Assignment ->
Both ends included, set down the lines from the line containing "Instruction: Click the" through the last line of the records below, without pictures.

[Records from a data source]

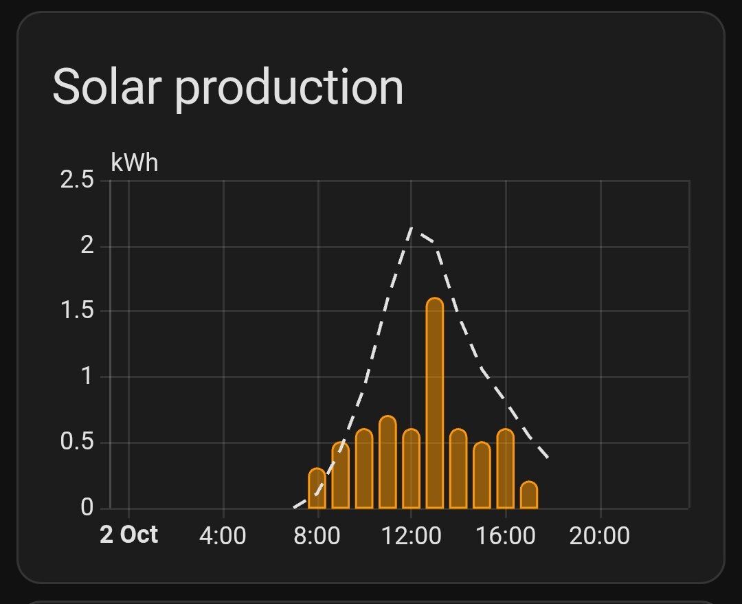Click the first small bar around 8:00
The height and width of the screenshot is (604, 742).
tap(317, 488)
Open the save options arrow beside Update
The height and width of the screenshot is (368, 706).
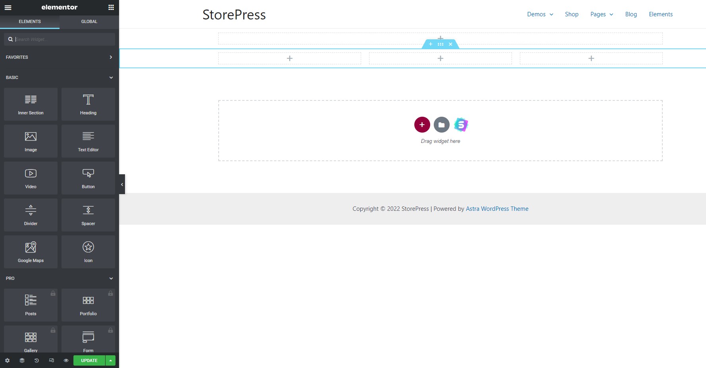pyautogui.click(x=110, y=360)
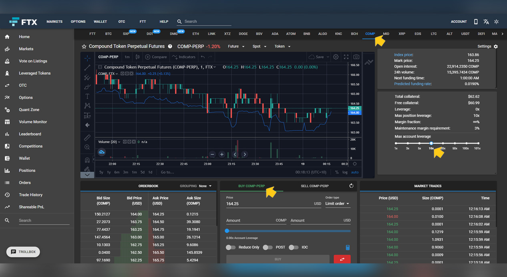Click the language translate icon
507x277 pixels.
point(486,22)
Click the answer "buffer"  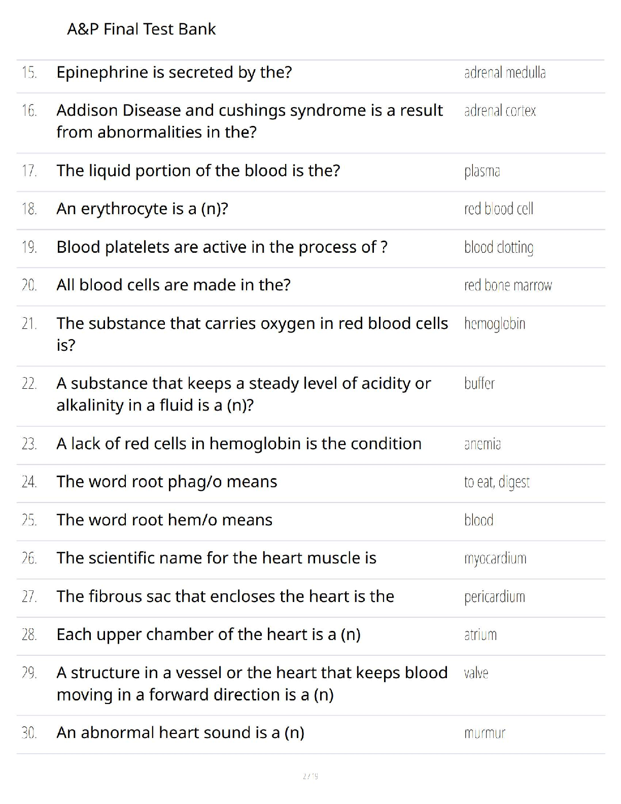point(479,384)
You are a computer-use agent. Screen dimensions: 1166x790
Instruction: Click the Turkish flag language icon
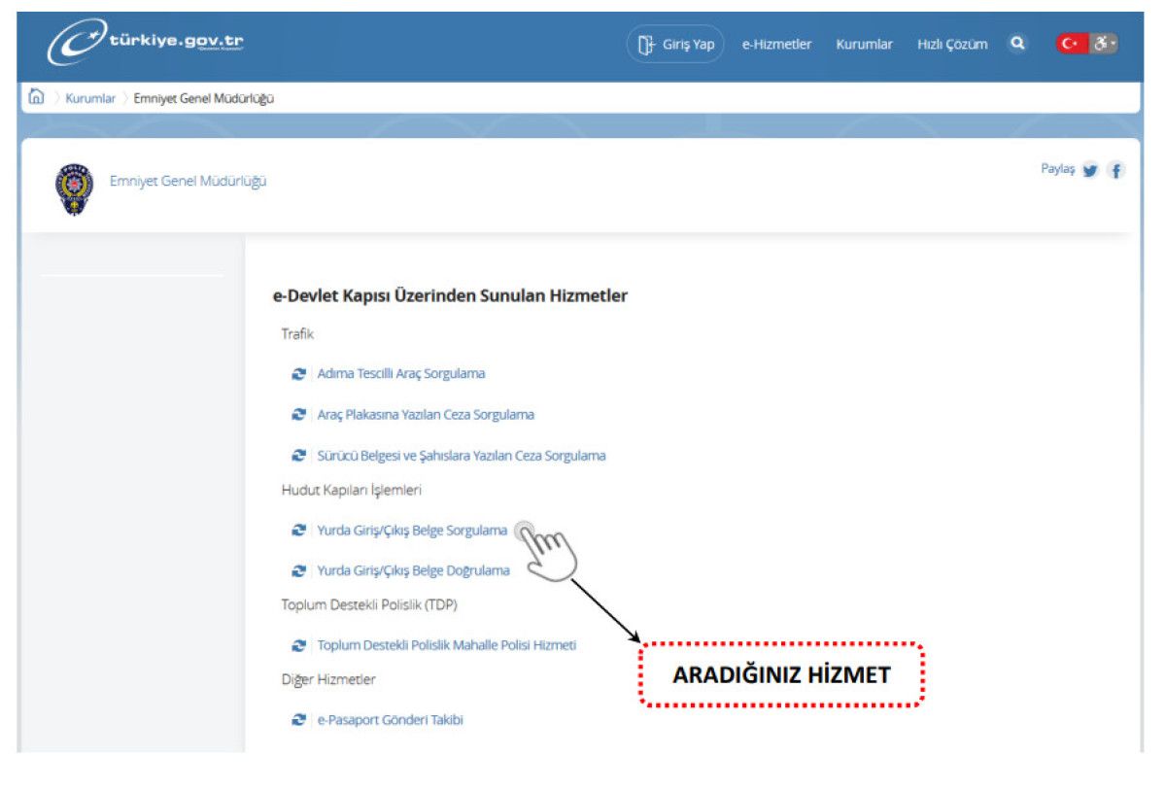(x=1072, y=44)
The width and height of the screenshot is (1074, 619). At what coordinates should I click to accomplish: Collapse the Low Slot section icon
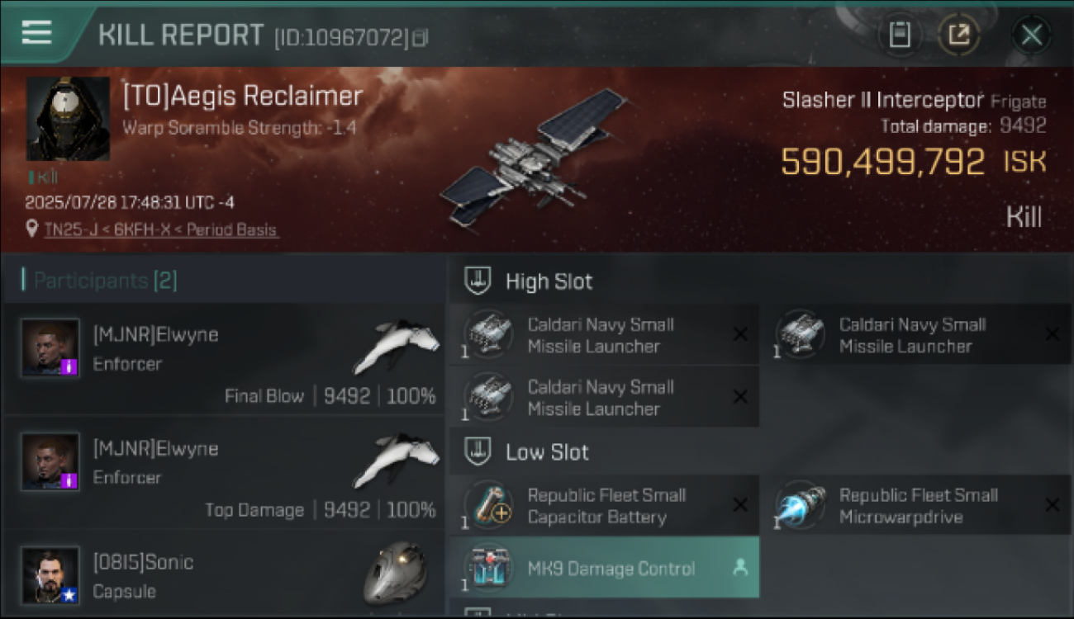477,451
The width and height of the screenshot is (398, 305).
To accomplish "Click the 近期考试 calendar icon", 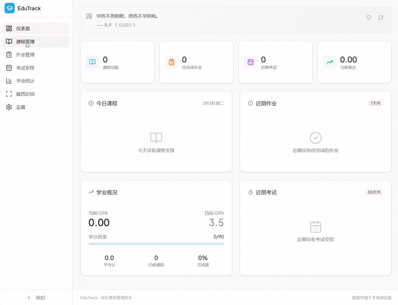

Output of the exercise ->
Instruction: Click the Turkish flag language icon
(x=1072, y=44)
The width and height of the screenshot is (1074, 619). At what coordinates should I click to accomplish: Collapse the Low Slot section icon
477,451
The width and height of the screenshot is (398, 305).
To accomplish "Click the 近期考试 calendar icon", 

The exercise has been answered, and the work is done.